To do –
Print every record below exactly as written.

Exercise materials –
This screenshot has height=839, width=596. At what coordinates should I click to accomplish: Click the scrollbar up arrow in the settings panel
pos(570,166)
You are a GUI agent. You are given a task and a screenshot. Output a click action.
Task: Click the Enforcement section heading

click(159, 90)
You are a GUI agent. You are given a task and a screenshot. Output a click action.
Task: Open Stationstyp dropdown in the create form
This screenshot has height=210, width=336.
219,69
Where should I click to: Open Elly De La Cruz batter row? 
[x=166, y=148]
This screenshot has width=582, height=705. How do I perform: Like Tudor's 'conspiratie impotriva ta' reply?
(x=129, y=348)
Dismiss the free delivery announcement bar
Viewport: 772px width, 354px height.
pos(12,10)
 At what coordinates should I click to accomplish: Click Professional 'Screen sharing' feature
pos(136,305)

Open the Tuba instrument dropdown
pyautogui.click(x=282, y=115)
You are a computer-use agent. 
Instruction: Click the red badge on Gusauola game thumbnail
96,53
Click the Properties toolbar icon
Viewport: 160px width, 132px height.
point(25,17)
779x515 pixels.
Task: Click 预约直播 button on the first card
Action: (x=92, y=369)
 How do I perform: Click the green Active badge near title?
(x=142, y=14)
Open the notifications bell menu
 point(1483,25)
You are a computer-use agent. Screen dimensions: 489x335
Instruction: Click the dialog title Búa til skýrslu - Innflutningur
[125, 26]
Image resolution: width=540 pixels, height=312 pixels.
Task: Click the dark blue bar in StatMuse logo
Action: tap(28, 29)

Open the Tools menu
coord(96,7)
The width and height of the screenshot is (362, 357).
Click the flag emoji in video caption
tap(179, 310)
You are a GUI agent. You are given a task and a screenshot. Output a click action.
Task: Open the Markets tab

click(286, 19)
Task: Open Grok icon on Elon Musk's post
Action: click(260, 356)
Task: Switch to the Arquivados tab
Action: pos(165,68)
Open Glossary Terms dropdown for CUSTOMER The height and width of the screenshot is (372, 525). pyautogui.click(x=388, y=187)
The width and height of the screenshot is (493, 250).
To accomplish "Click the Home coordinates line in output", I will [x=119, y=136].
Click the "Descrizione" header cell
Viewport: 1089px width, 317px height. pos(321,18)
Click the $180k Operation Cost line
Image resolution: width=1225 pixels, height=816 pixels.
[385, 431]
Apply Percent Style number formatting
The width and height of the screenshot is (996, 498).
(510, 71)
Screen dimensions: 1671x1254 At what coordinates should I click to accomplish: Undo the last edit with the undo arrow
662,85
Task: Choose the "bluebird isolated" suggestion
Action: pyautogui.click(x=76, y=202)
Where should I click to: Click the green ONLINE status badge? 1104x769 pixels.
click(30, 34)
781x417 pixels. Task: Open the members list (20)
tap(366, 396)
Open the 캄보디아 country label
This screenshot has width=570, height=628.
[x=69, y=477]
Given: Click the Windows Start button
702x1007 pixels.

Problem solution –
This screenshot has height=839, width=596. At what coordinates should I click to accomplish: Click the scrollbar up arrow in the settings panel
pos(570,166)
You are a GUI agent. You are given a task and a screenshot. Output a click action.
Task: Click the Enforcement section heading

click(159, 90)
You are a GUI agent. You are given a task and a screenshot. Output a click action.
Task: Open Stationstyp dropdown in the create form
This screenshot has height=210, width=336.
219,69
Where should I click to: Open Elly De La Cruz batter row? 
[x=166, y=148]
This screenshot has width=582, height=705. How do I perform: Like Tudor's 'conspiratie impotriva ta' reply?
(x=129, y=348)
Dismiss the free delivery announcement bar
Viewport: 772px width, 354px height.
pos(12,10)
 At what coordinates should I click to accomplish: Click Professional 'Screen sharing' feature
pos(136,305)

Open the Tuba instrument dropdown
pyautogui.click(x=282, y=115)
You are a computer-use agent. 
Instruction: Click the red badge on Gusauola game thumbnail
96,53
Click the Properties toolbar icon
Viewport: 160px width, 132px height.
point(25,17)
779x515 pixels.
Task: Click 预约直播 button on the first card
Action: (x=92, y=369)
 How do I perform: Click the green Active badge near title?
(x=142, y=14)
Open the notifications bell menu
 point(1483,25)
You are a computer-use agent. Screen dimensions: 489x335
Instruction: Click the dialog title Búa til skýrslu - Innflutningur
[125, 26]
Image resolution: width=540 pixels, height=312 pixels.
Task: Click the dark blue bar in StatMuse logo
Action: tap(28, 29)

Open the Tools menu
coord(96,7)
The width and height of the screenshot is (362, 357).
Click the flag emoji in video caption
tap(179, 310)
You are a GUI agent. You are given a task and a screenshot. Output a click action.
Task: Open the Markets tab

click(286, 19)
Task: Open Grok icon on Elon Musk's post
Action: click(260, 356)
Task: Switch to the Arquivados tab
Action: pos(165,68)
Open Glossary Terms dropdown for CUSTOMER The height and width of the screenshot is (372, 525). pyautogui.click(x=388, y=187)
The width and height of the screenshot is (493, 250).
To accomplish "Click the Home coordinates line in output", I will [x=119, y=136].
Click the "Descrizione" header cell
Viewport: 1089px width, 317px height. pos(321,18)
Click the $180k Operation Cost line
Image resolution: width=1225 pixels, height=816 pixels.
[385, 431]
Apply Percent Style number formatting
The width and height of the screenshot is (996, 498).
(510, 71)
Screen dimensions: 1671x1254 At what coordinates should I click to accomplish: Undo the last edit with the undo arrow
662,85
Task: Choose the "bluebird isolated" suggestion
Action: pyautogui.click(x=76, y=202)
Where should I click to: Click the green ONLINE status badge? 1104x769 pixels.
click(30, 34)
781x417 pixels. Task: Open the members list (20)
tap(366, 396)
Open the 캄보디아 country label
This screenshot has width=570, height=628.
[x=69, y=477]
Given: Click the Windows Start button
702x1007 pixels.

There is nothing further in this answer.